Filtering your Dataset¶
Large datasets are oftentimes too overwhelming to deal with in their entirety, and it can be useful and faster to analyze subsets of these datasets. Furthermore, filtering the dataset based on some field condition can reveal subtle information not easily accessible by looking at the whole dataset. Filters can be generated based on spatial position, say in a sphere in the center of your dataset space, or more generally they can be defined by the properties of any field in the simulation.

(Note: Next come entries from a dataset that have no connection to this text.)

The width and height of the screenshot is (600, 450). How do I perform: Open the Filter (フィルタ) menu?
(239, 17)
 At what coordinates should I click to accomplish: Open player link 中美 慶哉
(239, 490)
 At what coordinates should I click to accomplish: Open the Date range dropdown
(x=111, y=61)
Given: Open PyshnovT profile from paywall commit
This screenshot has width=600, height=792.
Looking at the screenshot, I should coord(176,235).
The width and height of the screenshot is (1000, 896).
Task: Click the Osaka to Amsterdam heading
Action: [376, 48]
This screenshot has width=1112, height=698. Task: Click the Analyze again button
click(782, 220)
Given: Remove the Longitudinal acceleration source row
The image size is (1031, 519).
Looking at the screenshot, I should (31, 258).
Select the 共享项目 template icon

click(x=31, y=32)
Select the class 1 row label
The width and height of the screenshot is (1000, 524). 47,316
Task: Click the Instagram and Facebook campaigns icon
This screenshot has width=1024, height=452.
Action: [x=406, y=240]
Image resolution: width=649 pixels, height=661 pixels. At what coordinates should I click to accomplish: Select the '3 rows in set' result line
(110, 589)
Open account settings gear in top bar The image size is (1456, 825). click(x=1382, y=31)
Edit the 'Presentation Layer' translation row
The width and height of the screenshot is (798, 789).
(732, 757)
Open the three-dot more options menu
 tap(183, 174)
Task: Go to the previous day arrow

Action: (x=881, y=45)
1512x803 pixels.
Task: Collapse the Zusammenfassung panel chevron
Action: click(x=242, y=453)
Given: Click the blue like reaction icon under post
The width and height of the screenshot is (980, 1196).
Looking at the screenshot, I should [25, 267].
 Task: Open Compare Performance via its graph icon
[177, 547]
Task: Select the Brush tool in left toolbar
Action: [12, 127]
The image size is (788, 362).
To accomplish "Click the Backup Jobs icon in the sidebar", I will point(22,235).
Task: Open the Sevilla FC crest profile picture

Because mesh fields are internally different from particle fields, there are different ways of filtering each type as indicated below; however, filtering fields by spatial location (i.e. geometric objects) will apply to both types equally.
Filtering Mesh Fields¶
Mesh fields can be filtered by two methods: cut region objects
(YTCutRegion
)
and NumPy boolean masks. Boolean masks are simpler, but they only work
for examining datasets, whereas cut regions objects create wholly new
data objects suitable for full analysis (data examination, image generation,
etc.)
Boolean Masks¶
NumPy boolean masks can be used with any NumPy array simply by passing the array a conditional. As a general example of this:
import numpy as np
a = np.arange(5)
bigger_than_two = a > 2
print("Original Array: a = \n%s" % a)
print("Boolean Mask: bigger_than_two = \n%s" % bigger_than_two)
print("Masked Array: a[bigger_than_two] = \n%s" % a[bigger_than_two])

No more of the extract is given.